Some specific bare adpositions combine with some specific postpositions to create circumpositions: foar uus uur ‘right in front of us’, ätter de Skoule wai ‘to school’, tou de Skoule uut ‘out of the school’ etc.

Some adpositions also combine with R-pronouns: uus Mäme weet niks deerfon ‘our mother knows nothing of that’, uus Mäme weet deer niks fon (idem).

Prepositions and bare adpositions often share the same form, e.g. an dän Disk ‘at the table’ and ju Laampe is an ‘the light is on’, but not all of them do. The prepositions siet ‘since’ and sunner ‘without’ (for instance) do not feature as bare adpositions. The bare adposition wäch ‘away’ is not a preposition.

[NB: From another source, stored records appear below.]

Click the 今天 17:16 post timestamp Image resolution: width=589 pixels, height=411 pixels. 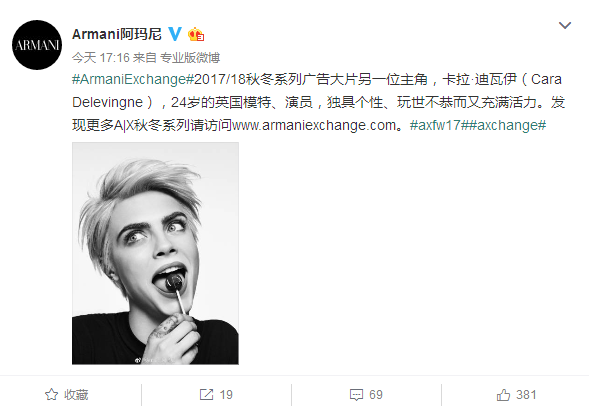(101, 57)
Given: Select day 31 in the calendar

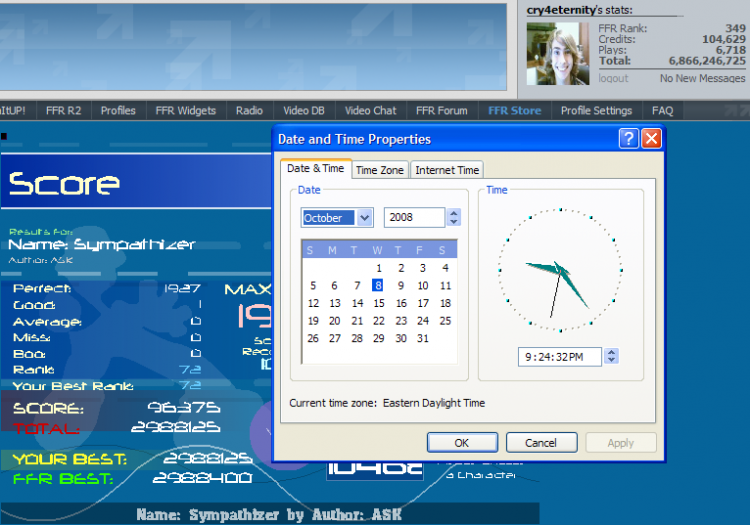Looking at the screenshot, I should pyautogui.click(x=422, y=339).
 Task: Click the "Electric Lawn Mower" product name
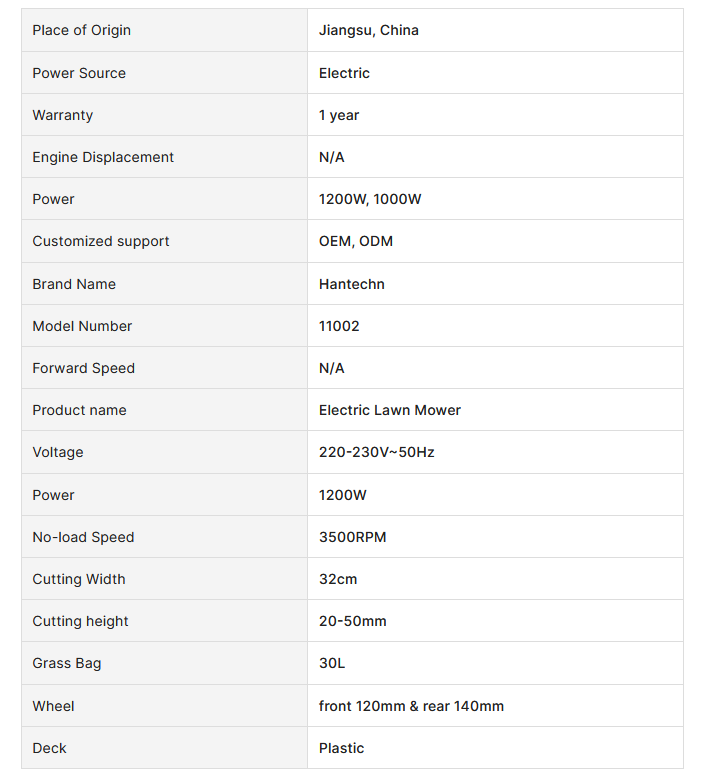click(389, 410)
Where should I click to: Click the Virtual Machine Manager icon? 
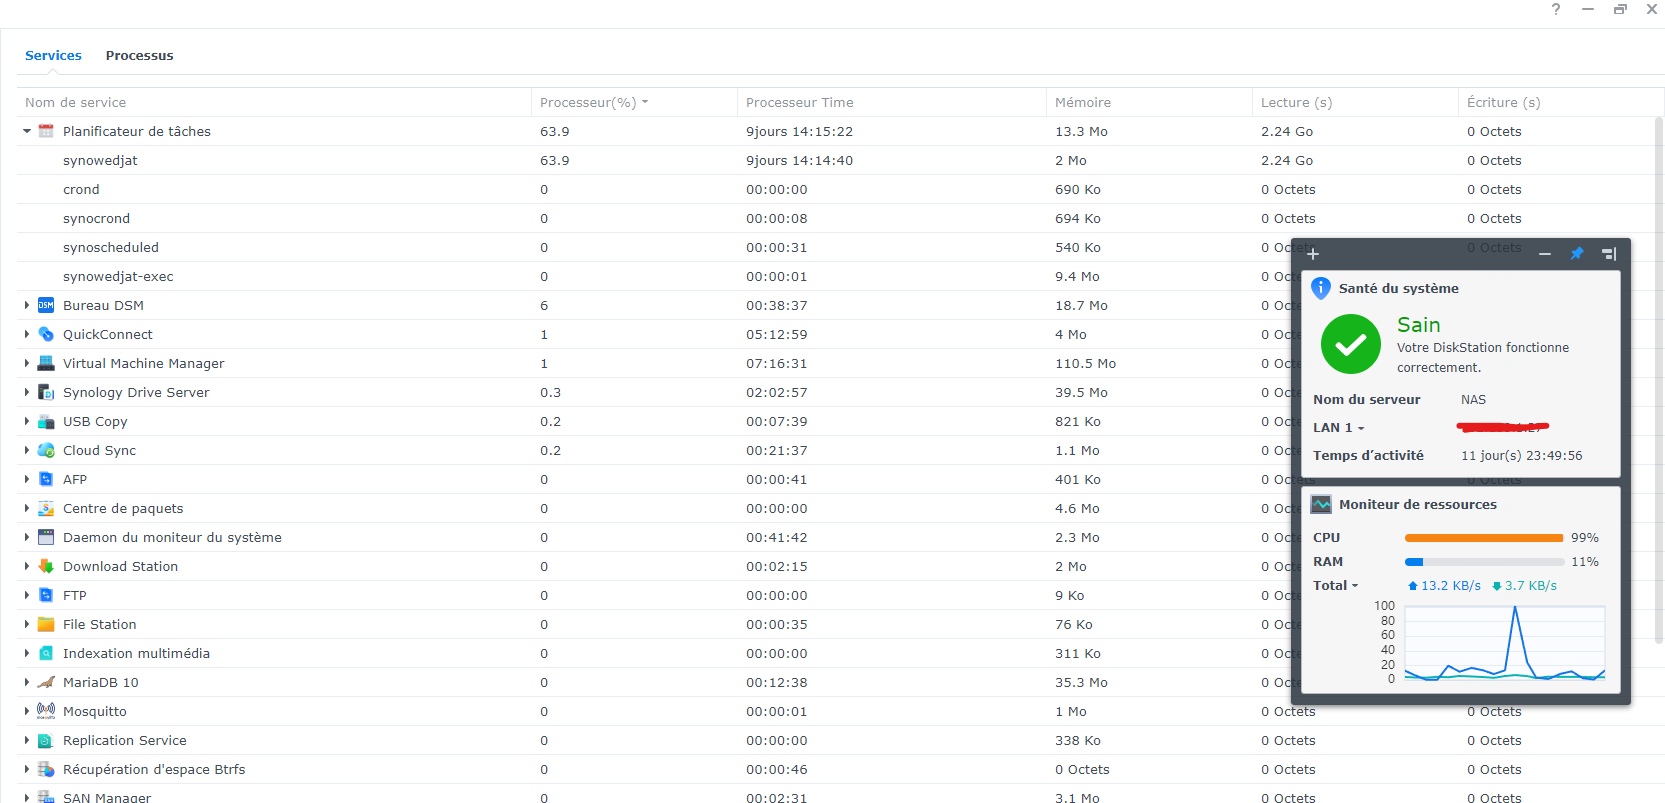(x=46, y=363)
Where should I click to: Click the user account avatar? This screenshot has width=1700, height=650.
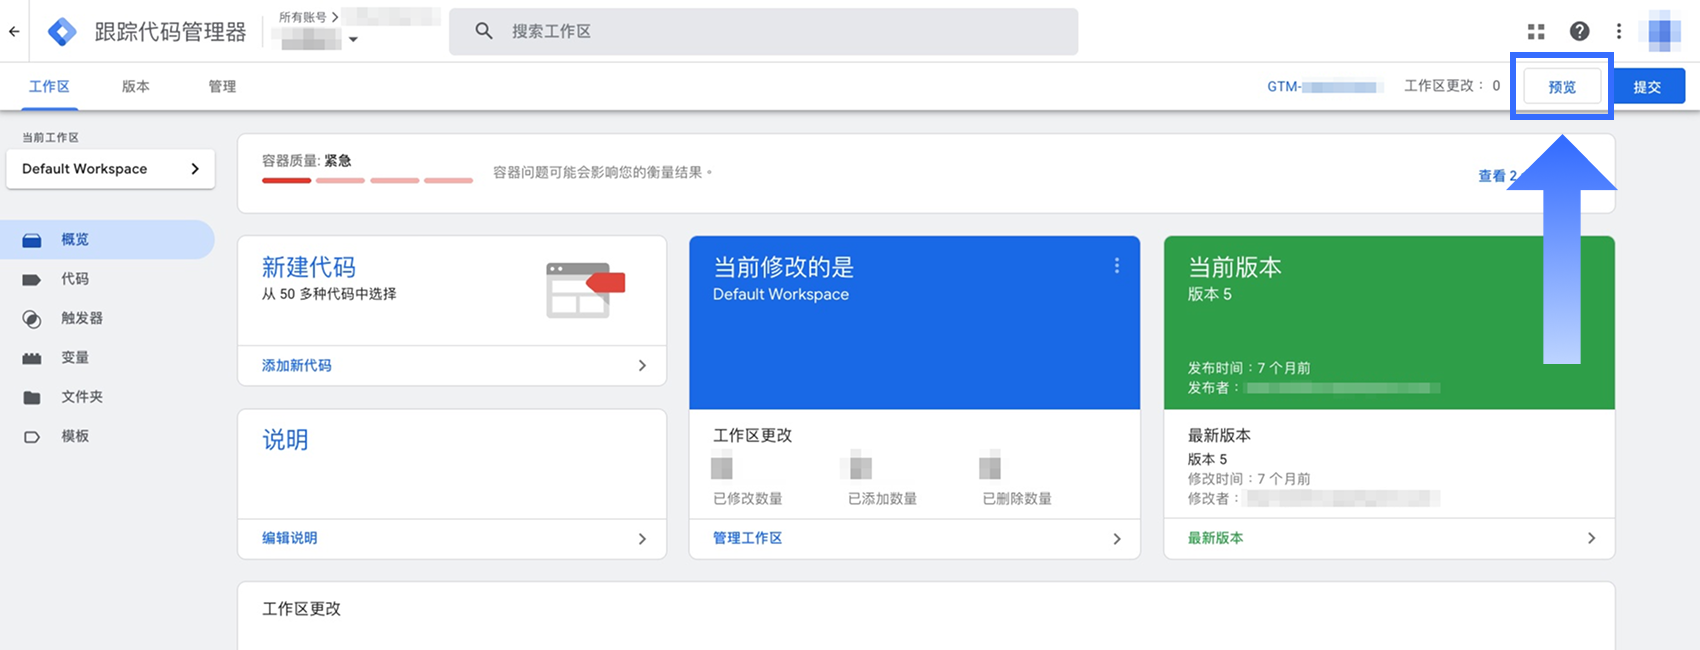pyautogui.click(x=1664, y=32)
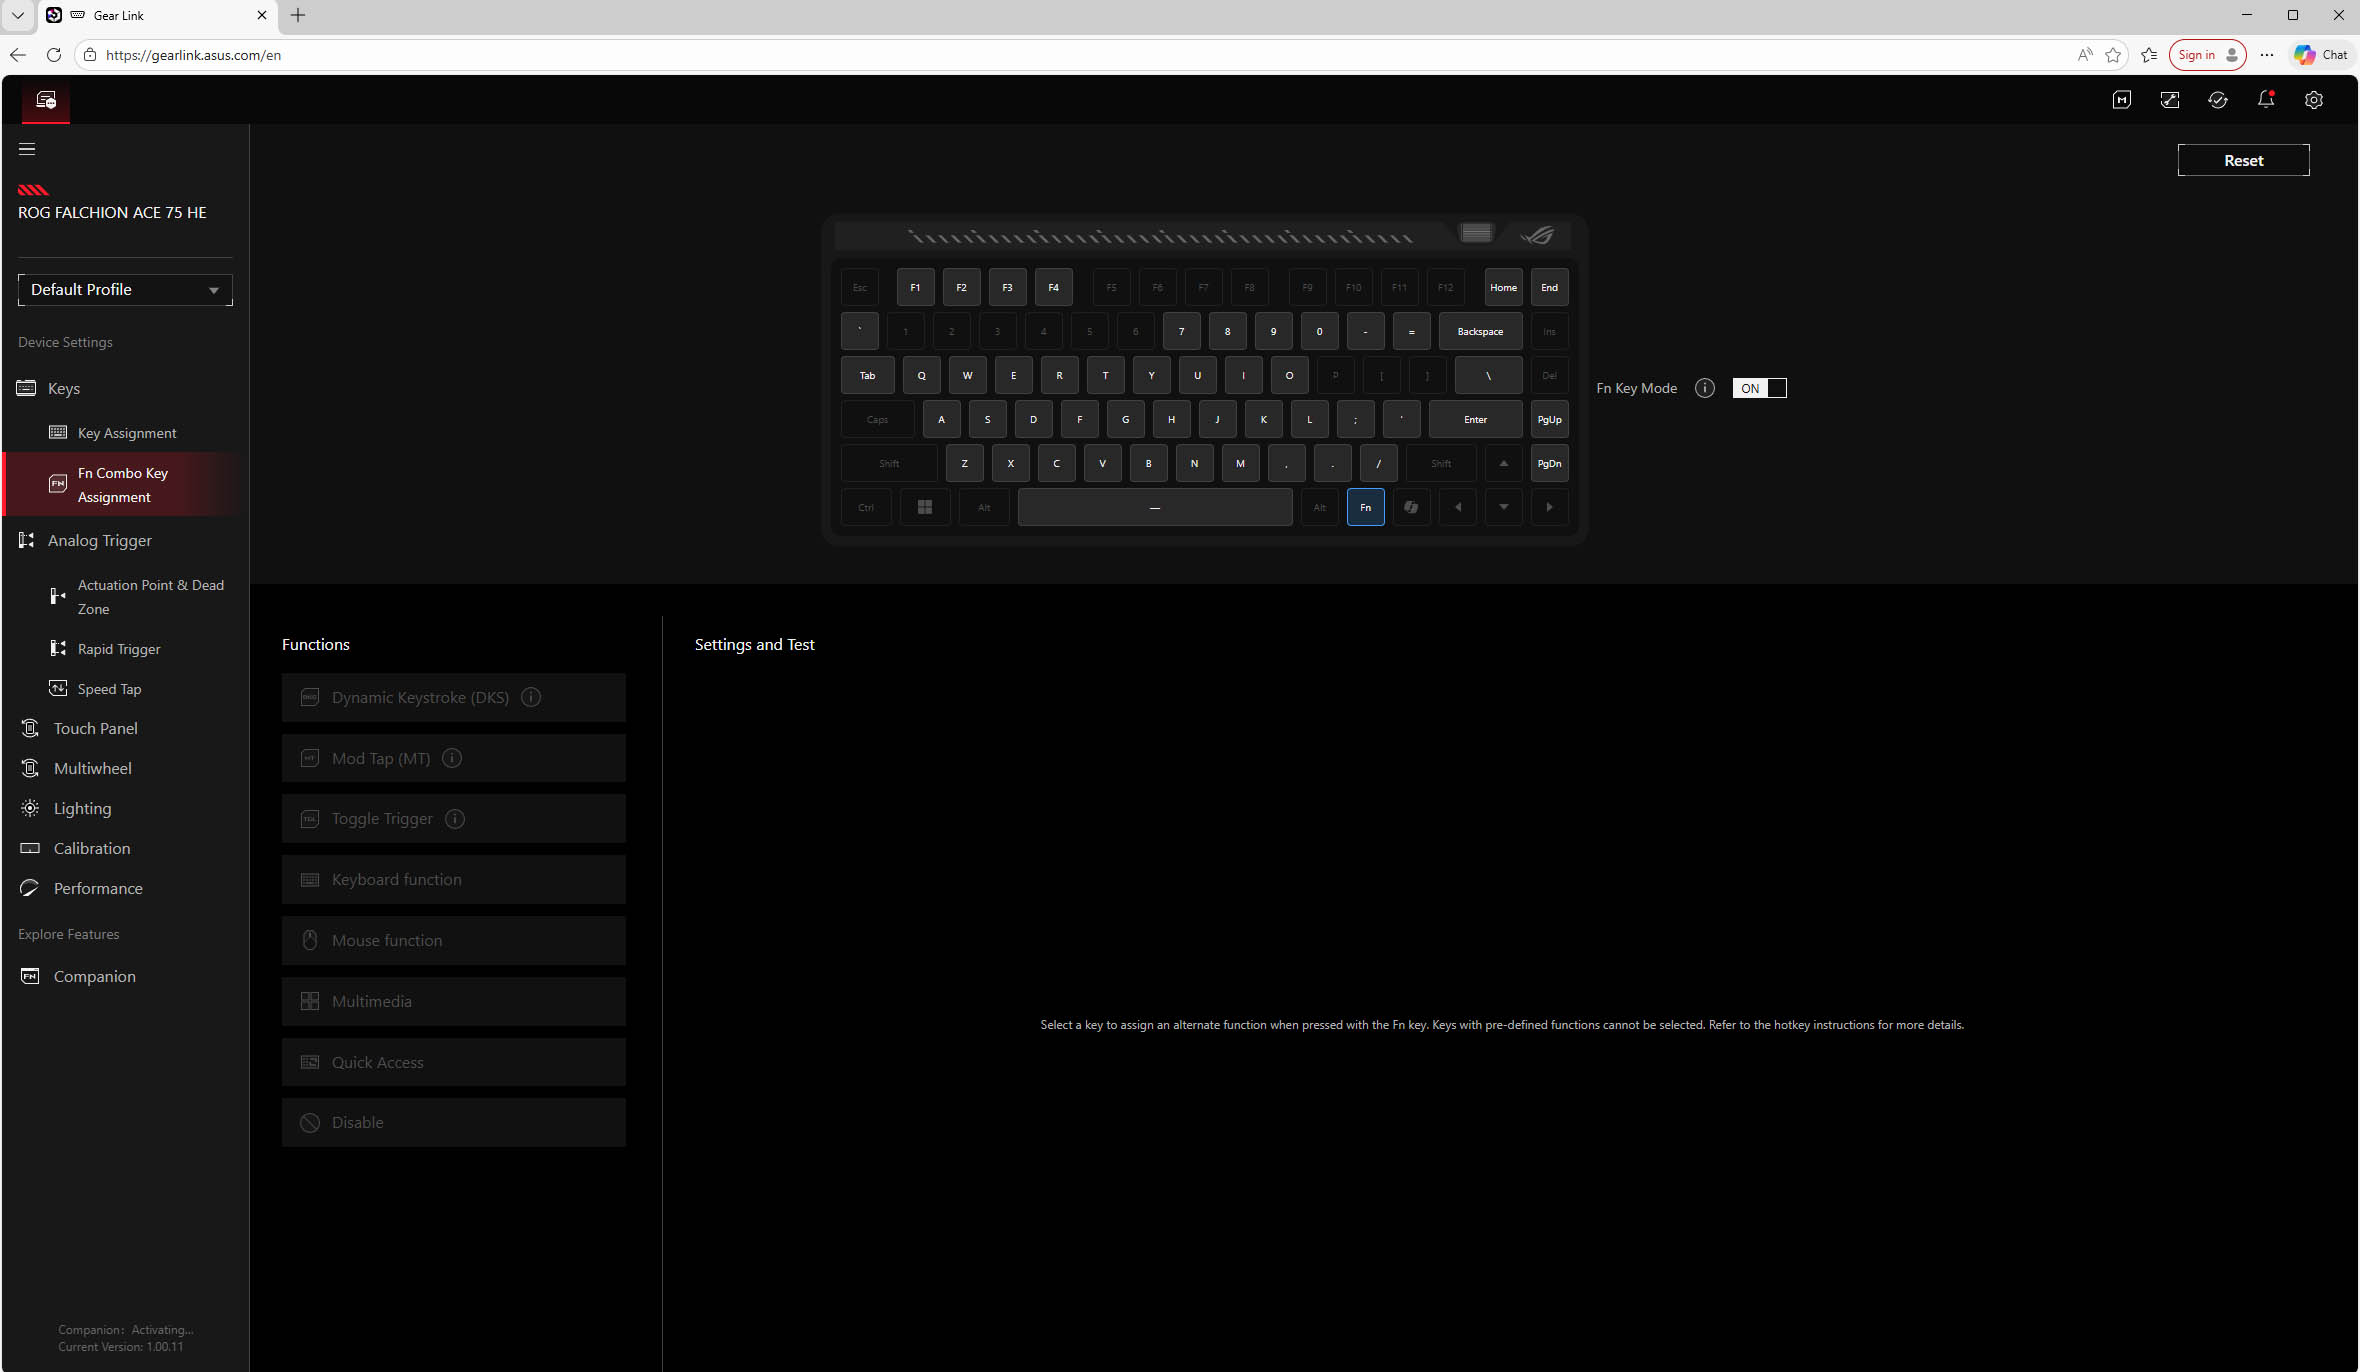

Verbal particles are elements like an in the separable complex verb ankume ‘to arrive’ (iek kume an ‘I arrive’). They often share the same form as bare adpositions (and, in most cases, prepositions), e.g. the bare adposition an. However, the verbal particle mee in meedwo ‘participate’ deviates formally from the adposition in deermäd ‘with that’ (and from the preposition mäd ‘with’, by the way). We can’t find examples featuring mäd as a bare adposition in a copular sentence.

Sater Frisian disposes of a set of so-called lengthened adpositions (gedehnte Adpositionen), all ending in a schwa. They occur in static contexts, most often in copular sentences, as well as in combination with R-pronouns.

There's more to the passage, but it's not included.